Given the processing power of most modern tech, it would make sense if it were easy to get old video games up and running on modern systems. The average smartphone has dramatically more juice than retro game consoles, which ran on 256 bytes of RAM and a dream. Unfortunately, accessing old games can be a major pain. Their lack of availability isn’t a tech problem; it’s a business one. Despite platitudes like anniversary posts on social media, most modern video game publishers don’t care about making their back catalogs easily accessible.

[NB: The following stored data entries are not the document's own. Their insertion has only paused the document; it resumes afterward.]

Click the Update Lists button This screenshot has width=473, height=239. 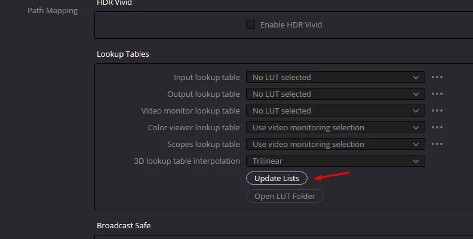[x=277, y=178]
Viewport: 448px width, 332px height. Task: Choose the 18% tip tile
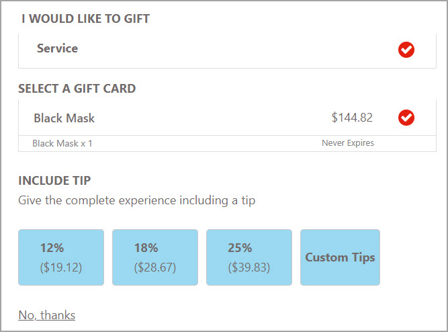pos(155,257)
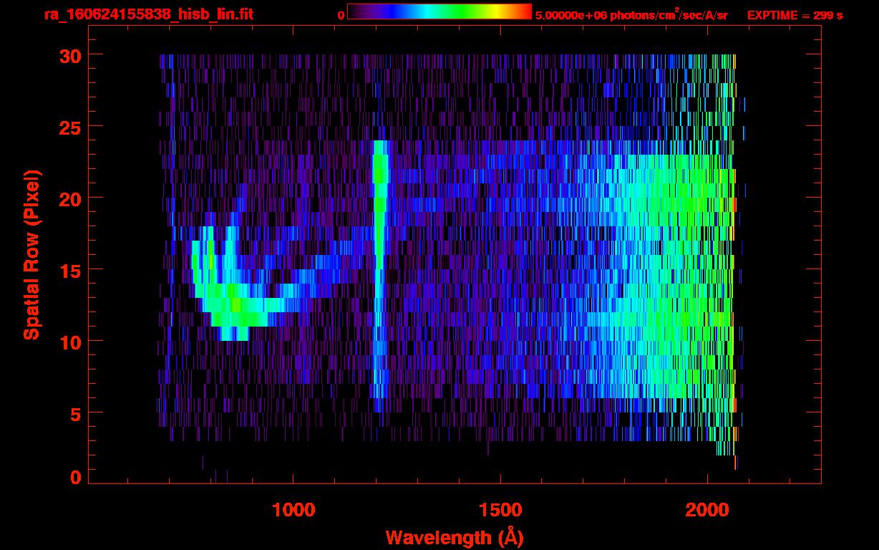
Task: Click the dark purple start of the color bar
Action: click(x=356, y=12)
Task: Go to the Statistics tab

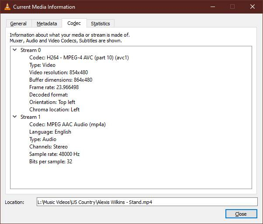Action: (100, 24)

It’s all the more depressing because just two console generations ago, the Nintendo Wii’s Virtual Console was a hub of retro games, letting you download NES, SNES, N64, and even games from non-Nintendo systems for reasonable prices. Since then, Nintendo realized it could use this library of retro standbys to bolster an otherwise lackluster subscription service in Nintendo Switch Online. Today you can’t directly buy games that were on sale for the Wii as recently as 2019. After all, why sell something once when you can keep selling it over and over?

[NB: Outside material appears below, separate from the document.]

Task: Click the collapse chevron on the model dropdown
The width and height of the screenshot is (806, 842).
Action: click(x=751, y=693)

Not only did Nintendo take down its old, superior digital marketplace, but it isn’t alone in doing this. The stores for the Wii, 3DS, Xbox 360, PS3, PSP, and PS Vita are dead, making seminal works like Silent Hill, Ninja Gaiden Black, and many others unavailable through official channels. Yes, you can play them through fan-made emulators, which use reverse-engineered software to mimic the hardware of these systems, but that’s a hoop that only hardcore players will jump through.

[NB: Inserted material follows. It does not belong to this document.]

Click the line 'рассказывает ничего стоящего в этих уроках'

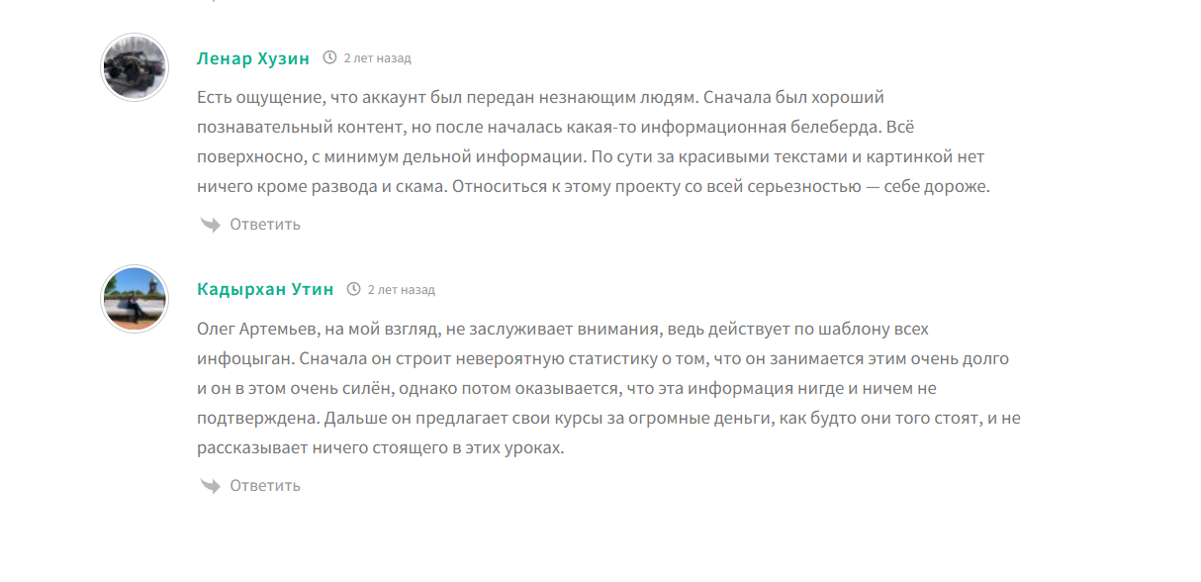[x=380, y=448]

That’s why it’s such a pleasant surprise that Capcom re-released the first three Resident Evil games on Steam for a discounted $4.99 last week. Technically, these aren’t the original PSX versions you’re probably familiar with, but ports of the mostly similar PC releases altered to work on modern systems by the preservation-focused platform Good Old Games (GOG). A Game Business interview with the digital storefront’s managing director, Maciej Gołębiewski, confirmed that GOG approached Capcom about bringing these old games back and not the other way around: “Capcom were like, ‘we have all of those remakes. It’s already the superior experience to those games,’” Gołębiewski said in the interview. “They didn’t really see the value in bringing back the vanilla versions. It took a lot of convincing that there is an audience that has a lot of memories about those games, and would love to experience exactly the same game again. Thankfully, we were able to convince them.” Due to their efforts, all three games were released on the GOG storefront two years ago.